Reading in a second language
Roy has a great post about reading Kokoro in Japanese after already having read it twice in English:
The first time I read it, I liked it because I was supposed to. ...
Today I can appreciate the work on a personal level. I identify with, or am repulsed by certain characters. The novel inspired an emotional reaction. None of that happened before. My intellectual comprehension of the novel also was further stimulated, particularly surrounding the comparison between Sensei and Boku’s father.
I've noticed this too. I attribute it to two main factors:
- Enforced close reading. I read English, especially English novels, faster than is probably ideal. (I have to consciously slow down when I read poetry.) But reading in Japanese is relatively new to my brain. The sentences don't come as naturally as breathing, like English ones do, and I occasionally get delayed by words I have to think about or even look up. So my Japanese reading is meticulous in a way that my English reading just isn't. If an unusual word is used twice by two different characters, or a particular sentence doesn't seem to serve any narrative purpose, I'm probably going to notice and ponder it, and if the writer meant something by it, chances aren't that bad I'll figure it out (or at least find an explanation that satisfies me). End result: I get a lot more out of each page.
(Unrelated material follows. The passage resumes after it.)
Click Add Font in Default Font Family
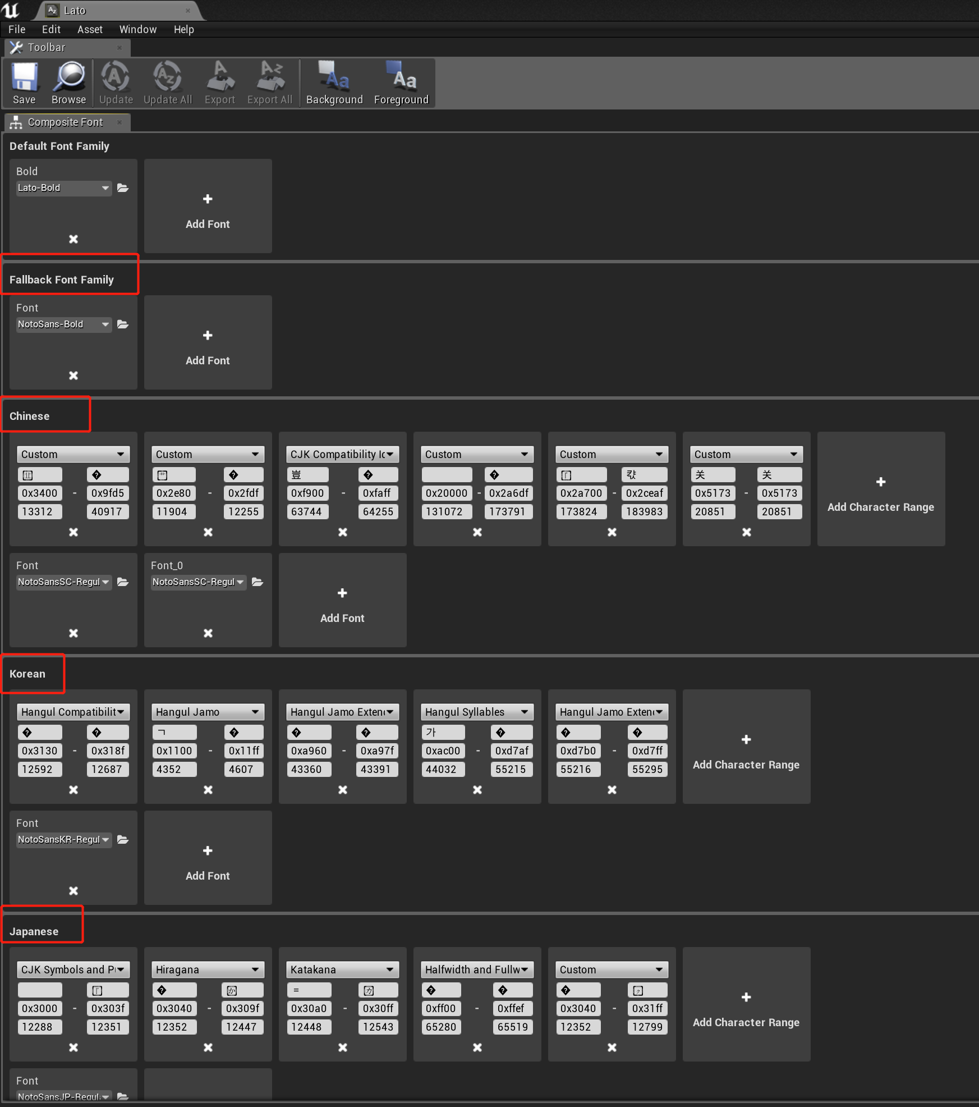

- Cultural context. Knowing how Japanese people actually talk, in Japanese, makes a difference. The 20th-century Japanese canon, in particular, is in my experience a lot more enjoyable when you understand why so many of the conversations seem cold and standoffish, and learn how to read what the characters really mean by what they say. This is often a translation issue, too, but I'm going to keep quiet about that until I have enough achievements of my own to hide my hubris behind. Anyway, the point is: now that I'm in Japan, I have context, and that helps a lot.
That's not to say that there aren't any disadvantages, of course. I often fail to recognize literary and other references because I just don't have the background knowledge, and although reading slowly is enjoyable I do sometimes wish I could progress through my "to read" pile a little more rapidly.
amida:
"The 20th-century Japanese canon, in particular, is in my experience a lot more enjoyable when you understand why so many of the conversations seem cold and standoffish, and learn how to read what the characters really mean by what they say."
Come on, then, give us some hints on how to do it!
I have never read Kokoro, but that was my experience reading Snow Country and some others, and often felt I was missing something. Granted, I was reading them to get a taste of what they were about and not for their aesthetic value, and as such I was reading very quickly (and in English translation).